The Telegraph report states that Mincione is appealing his conviction by the Vatican court “on the basis that he was actually cleared of the criminal offences from the original indictment and only convicted of new offences introduced at the 11th hour and based on the Vatican’s canonical – religious, not criminal – law.”

The Vatican has maintained that it acted lawfully. The Telegraph quotes a Vatican spokesperson who said, “The legitimacy of the investigations and the correspondence of the Vatican judiciary system to the principles of fair trial has been recognised by various foreign courts.”

The Vatican trial around the luxury London flat

The Vatican embezzlement trial involving Mincione, Cardinal Becciu, and other defendants chiefly centered on a Vatican property investment in London, which Becciu authorized as Substitute for General Affairs at the Vatican Secretariat of State. In 2014, Becciu bought a stake in 60 Sloane Avenue, a luxury London real estate development using charitable funds from the Vatican as collateral for loans of 200 million euros (around $260 million using conversion rates at the time) that were then funneled through a fund operated by Raffaele Mincione.

Mincione joined Becciu in the dock, was found guilty of “embezzlement” and money laundering, and was handed the same sentence of five-and-a-half years in jail, an €8,000 fine, and a permanent ban on public office.

Mincione’s company had purchased the property in 2012 and sold a stake in it to the Vatican.

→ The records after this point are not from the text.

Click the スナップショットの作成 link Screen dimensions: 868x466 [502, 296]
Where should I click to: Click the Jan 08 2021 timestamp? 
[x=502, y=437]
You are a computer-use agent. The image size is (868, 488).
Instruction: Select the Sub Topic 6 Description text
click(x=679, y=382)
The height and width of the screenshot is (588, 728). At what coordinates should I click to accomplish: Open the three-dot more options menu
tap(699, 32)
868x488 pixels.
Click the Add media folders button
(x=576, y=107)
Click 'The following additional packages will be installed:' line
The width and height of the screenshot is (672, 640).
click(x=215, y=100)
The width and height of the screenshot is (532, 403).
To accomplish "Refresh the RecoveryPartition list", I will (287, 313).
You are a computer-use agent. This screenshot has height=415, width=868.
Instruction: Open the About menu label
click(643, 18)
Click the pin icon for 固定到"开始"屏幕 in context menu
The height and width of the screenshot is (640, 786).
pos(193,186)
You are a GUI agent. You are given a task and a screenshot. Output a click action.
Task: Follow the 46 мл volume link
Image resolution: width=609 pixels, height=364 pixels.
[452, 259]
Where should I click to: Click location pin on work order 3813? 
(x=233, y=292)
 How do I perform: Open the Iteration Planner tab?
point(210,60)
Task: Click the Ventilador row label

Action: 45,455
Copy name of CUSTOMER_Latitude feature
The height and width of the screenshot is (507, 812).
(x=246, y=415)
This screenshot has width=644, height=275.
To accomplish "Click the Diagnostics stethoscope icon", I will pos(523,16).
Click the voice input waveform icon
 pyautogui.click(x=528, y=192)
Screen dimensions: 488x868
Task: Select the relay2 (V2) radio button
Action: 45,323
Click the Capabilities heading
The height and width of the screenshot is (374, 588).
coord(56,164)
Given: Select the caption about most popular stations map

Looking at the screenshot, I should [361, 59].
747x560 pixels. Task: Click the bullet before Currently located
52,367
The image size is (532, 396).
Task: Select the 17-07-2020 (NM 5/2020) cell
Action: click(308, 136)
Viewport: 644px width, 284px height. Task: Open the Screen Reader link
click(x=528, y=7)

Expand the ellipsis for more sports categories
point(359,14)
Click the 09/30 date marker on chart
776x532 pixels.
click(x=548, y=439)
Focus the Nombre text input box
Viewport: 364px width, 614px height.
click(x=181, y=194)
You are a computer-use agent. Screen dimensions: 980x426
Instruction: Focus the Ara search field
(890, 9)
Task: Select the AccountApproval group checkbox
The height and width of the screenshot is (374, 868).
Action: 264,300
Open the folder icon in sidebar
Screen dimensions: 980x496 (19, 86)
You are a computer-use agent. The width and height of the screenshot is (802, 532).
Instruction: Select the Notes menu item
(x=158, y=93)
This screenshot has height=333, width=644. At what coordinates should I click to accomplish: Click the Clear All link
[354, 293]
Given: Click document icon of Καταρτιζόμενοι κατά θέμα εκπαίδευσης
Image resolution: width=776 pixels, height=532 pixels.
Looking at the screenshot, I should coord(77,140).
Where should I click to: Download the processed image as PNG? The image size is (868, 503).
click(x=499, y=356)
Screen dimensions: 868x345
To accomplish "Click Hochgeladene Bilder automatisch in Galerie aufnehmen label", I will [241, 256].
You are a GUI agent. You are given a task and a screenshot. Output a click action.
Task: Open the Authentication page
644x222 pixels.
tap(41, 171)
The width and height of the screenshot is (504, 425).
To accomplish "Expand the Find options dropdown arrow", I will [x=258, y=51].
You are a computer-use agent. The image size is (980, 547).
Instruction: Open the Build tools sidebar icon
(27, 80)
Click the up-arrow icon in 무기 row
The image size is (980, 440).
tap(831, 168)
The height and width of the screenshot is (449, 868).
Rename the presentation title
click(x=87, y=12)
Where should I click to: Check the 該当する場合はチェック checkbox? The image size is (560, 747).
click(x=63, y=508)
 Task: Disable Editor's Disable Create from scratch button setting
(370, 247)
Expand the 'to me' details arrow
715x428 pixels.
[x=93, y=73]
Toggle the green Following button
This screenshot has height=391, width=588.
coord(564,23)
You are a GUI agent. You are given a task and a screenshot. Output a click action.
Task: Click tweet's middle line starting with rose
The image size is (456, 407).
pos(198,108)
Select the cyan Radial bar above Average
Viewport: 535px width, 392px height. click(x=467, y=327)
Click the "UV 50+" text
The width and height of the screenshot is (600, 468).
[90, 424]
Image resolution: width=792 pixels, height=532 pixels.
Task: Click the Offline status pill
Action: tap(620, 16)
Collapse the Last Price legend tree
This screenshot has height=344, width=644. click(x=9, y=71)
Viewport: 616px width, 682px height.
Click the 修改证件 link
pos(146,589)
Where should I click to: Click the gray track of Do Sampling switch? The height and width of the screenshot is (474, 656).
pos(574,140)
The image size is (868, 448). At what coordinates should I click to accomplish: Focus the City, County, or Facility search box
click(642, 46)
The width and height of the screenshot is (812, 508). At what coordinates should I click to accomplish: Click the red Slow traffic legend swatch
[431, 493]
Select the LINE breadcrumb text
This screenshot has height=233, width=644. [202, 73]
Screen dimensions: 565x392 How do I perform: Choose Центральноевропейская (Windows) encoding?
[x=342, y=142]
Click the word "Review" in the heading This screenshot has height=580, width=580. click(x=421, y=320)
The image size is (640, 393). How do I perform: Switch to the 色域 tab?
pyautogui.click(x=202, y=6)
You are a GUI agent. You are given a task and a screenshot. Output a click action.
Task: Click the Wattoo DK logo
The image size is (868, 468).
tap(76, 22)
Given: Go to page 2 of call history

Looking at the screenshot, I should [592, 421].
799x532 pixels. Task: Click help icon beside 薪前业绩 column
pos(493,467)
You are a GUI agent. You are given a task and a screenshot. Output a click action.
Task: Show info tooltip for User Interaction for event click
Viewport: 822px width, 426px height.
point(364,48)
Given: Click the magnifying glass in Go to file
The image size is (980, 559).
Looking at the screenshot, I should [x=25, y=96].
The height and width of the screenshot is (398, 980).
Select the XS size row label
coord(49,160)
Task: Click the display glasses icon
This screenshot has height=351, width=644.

When the Vatican finalized its buyout in 2018 – courtesy of Becciu and Monsignor Mauro Carlino, Becciu’s former secretary – Mincione made around £128 million from the Vatican in the process.

It was these transactions that Becciu is believed to have “personally authorized” and to have kept them hidden from attention of Cardinal George Pell, then-Prefect of the Secretariat for the Economy.

As controversy and scandal grew around the property in late 2020, the Vatican initiated its own corruption investigation into Becciu’s dealings in late 2020 – by which time he was prefect of the Congregation for the Causes of Saints, and had been since 2018. Francis at this point accepted Becciu’s resignation, when the cardinal renounced his cardinal privileges, while retaining the title.

Becciu was then indicted July 2021 by the Vatican Tribunal with Mincione and eight others also indicted for corruption. Becciu was personally charged with “embezzlement and abuse of office, also in collaboration, as well as subornation.”

In July 2022, the Vatican sold the London building at the heart of the ongoing investigation, with a reported loss of $200 million, as the AP estimated the Vatican had spent around €350 million (around $359 million) in purchasing the building initially.

In December 2023, the Vatican court sentenced nine of the 10 defendants, including Mincione and Becciu, to financial penalties and jail time.

Becciu and his lawyers have maintained his innocence and claimed that Pope Francis himself had supported the London investment deal.